Le ministère de l'Éducation « n'a pas l'intention d'évacuer les déplacés » des écoles publiques

Parmi les solutions du ministère de l'Éducation : l'ouverture de certaines écoles avec deux horaires consécutifs ou la scolarisation d'élèves du public, selon des créneaux spécifiques, dans des établissements privés.

Le ministère de l'Éducation « n'a pas l'intention d'évacuer les déplacés » des écoles publiques

Le ministre libanais sortant de l'Éducation Abbas Halabi (g.), lors d'une réunion avec Nagib Mikati, le 21 octobre 2024. Photo ANI

Le ministre libanais sortant de l'Éducation, Abbas Halabi, a affirmé lundi que son ministère n'a « aucune intention » d'évacuer les personnes déplacées des régions frappées intensément par Israël, et qui ont depuis trouvé refuge dans des écoles publiques dans des zones considérées comme plus sûres. Il a toutefois appelé à des « alternatives » pour assurer un bon démarrage de l'année scolaire dans le secteur public, le 4 novembre.

Plus d'1,2 million de personnes ont été déplacées au Liban au cours du mois dernier après le début d'une offensive israélienne de grande envergure, le 23 septembre. Ces déplacés viennent du Liban-Sud, de la Békaa et de la banlieue sud de Beyrouth et sont notamment abrités, selon le plan de la cellule de crise gouvernementale, dans des écoles publiques. 

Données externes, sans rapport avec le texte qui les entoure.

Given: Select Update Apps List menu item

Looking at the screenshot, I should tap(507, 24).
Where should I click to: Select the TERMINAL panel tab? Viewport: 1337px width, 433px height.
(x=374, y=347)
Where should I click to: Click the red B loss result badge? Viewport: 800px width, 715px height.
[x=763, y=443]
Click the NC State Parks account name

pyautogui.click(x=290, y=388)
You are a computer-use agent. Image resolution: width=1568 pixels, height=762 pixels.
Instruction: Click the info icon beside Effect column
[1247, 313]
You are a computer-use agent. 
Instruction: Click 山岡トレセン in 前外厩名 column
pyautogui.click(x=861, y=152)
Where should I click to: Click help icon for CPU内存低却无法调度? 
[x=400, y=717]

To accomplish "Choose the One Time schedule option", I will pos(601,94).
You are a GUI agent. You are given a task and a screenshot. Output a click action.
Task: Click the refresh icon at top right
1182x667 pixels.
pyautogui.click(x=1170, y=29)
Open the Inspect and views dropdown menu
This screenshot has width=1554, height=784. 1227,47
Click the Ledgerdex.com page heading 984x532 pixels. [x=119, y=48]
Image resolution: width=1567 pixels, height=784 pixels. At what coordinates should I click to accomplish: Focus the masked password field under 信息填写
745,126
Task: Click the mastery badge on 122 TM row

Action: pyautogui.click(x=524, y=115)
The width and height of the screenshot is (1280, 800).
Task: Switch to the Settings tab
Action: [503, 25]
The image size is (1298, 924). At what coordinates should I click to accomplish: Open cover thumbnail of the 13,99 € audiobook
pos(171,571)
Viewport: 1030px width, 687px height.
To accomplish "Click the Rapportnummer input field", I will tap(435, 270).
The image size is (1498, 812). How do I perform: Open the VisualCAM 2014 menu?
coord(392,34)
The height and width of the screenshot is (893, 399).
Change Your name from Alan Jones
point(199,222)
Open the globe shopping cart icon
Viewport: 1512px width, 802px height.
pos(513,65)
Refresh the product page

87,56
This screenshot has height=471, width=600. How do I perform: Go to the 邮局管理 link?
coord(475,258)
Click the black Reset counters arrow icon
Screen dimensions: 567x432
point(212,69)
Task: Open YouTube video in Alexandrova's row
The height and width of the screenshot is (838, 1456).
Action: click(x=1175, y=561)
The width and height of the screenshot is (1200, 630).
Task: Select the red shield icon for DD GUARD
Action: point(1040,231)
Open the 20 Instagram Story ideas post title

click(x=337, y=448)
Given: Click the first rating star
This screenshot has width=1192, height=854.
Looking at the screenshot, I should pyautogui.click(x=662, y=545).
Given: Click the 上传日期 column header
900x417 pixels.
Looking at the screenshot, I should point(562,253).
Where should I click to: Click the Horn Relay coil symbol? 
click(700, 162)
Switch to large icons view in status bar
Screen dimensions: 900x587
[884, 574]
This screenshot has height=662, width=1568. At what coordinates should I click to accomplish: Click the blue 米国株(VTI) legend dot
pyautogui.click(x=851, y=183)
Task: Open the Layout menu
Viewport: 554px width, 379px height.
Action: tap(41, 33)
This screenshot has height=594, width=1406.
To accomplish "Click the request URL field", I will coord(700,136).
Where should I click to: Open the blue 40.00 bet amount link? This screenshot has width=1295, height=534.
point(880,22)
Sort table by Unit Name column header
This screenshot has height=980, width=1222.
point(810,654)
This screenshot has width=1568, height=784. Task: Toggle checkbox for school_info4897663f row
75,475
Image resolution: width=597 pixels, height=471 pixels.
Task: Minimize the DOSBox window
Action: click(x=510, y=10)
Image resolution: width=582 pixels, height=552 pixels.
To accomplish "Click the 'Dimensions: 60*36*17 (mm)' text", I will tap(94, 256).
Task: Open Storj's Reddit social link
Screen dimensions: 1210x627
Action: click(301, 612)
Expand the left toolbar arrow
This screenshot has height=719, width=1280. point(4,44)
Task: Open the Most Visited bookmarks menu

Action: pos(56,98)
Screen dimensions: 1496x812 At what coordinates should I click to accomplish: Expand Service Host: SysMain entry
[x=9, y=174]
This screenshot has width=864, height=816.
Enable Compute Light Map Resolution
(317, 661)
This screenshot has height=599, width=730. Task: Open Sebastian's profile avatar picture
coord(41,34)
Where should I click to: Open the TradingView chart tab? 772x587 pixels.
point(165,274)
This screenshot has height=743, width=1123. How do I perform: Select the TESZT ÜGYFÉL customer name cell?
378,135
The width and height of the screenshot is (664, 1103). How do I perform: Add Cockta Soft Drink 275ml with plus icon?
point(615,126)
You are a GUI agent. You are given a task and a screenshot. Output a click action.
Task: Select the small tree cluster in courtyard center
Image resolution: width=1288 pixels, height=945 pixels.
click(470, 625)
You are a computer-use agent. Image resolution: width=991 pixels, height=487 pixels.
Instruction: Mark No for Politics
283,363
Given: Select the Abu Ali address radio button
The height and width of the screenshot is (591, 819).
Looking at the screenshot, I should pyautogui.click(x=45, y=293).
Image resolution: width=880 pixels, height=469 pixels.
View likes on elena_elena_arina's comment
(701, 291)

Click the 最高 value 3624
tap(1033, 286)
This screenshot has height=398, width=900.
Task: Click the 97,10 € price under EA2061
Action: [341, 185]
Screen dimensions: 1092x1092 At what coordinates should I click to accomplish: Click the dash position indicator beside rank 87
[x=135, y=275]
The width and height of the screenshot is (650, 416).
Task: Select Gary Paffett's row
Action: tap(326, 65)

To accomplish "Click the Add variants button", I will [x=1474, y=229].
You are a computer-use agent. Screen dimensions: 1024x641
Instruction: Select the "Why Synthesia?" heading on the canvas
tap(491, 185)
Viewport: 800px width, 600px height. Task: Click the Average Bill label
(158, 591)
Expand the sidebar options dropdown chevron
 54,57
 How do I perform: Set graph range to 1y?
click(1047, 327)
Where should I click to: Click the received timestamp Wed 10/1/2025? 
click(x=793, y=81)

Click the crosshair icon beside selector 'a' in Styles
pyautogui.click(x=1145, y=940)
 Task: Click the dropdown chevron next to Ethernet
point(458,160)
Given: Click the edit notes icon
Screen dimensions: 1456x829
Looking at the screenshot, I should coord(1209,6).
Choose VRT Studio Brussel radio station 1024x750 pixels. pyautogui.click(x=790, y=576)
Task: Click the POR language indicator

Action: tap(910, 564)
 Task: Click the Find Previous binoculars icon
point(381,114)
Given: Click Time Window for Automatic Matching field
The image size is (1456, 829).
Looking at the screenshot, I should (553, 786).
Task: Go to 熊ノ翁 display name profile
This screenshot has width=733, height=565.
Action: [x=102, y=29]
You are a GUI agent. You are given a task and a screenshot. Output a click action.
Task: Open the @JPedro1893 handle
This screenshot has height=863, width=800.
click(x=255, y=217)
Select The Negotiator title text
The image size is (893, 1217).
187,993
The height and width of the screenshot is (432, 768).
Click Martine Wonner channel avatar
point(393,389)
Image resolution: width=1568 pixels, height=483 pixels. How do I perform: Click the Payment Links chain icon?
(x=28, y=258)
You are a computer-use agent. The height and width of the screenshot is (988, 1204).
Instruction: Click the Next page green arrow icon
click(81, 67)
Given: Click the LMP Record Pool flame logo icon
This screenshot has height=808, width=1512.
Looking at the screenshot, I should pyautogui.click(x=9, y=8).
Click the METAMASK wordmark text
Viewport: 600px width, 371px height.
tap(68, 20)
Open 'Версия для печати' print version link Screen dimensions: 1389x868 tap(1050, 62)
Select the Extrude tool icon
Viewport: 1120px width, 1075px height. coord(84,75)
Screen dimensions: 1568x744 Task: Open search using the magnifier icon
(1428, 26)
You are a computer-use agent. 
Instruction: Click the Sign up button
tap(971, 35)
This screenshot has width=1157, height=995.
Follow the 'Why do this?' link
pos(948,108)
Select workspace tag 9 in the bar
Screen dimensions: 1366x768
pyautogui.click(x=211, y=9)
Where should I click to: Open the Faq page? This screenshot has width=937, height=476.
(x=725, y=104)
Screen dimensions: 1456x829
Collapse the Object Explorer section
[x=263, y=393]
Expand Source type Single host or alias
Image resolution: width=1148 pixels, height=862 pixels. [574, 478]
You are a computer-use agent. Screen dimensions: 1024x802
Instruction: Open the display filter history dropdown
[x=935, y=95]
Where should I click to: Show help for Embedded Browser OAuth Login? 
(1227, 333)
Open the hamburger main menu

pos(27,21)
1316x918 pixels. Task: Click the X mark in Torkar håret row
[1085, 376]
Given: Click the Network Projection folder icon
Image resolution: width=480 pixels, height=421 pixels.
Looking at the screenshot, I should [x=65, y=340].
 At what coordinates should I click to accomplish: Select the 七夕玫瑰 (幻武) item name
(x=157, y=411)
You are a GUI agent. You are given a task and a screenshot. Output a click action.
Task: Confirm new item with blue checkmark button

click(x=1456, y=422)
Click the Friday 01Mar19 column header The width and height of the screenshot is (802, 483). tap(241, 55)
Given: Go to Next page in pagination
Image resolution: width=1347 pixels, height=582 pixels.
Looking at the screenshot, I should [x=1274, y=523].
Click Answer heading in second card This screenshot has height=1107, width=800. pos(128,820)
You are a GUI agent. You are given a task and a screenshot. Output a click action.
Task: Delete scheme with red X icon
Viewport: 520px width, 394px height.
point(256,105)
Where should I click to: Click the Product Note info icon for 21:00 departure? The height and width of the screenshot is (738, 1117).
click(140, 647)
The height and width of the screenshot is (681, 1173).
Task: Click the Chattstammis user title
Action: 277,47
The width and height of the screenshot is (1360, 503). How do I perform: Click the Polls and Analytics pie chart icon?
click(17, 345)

Créneau spécial dans les écoles privées

Lors d'une réunion avec le Premier ministre sortant Nagib Mikati, M. Halabi a expliqué le plan du ministère de l'Éducation pour faire face à la crise des déplacements et garantir un bon déroulement de l'année scolaire, selon l'Agence nationale d'information (Ani, officielle). Il a expliqué que le plan comprend l'ouverture de certaines écoles qui n'hébergent pas de personnes déplacées aux élèves, selon deux horaires consécutifs sur une même journée, ainsi que l'utilisation de certaines écoles privées avec un créneau spécial permettant l'accueil d'élèves du public. Le plan prévoit également des options d'enseignement à distance.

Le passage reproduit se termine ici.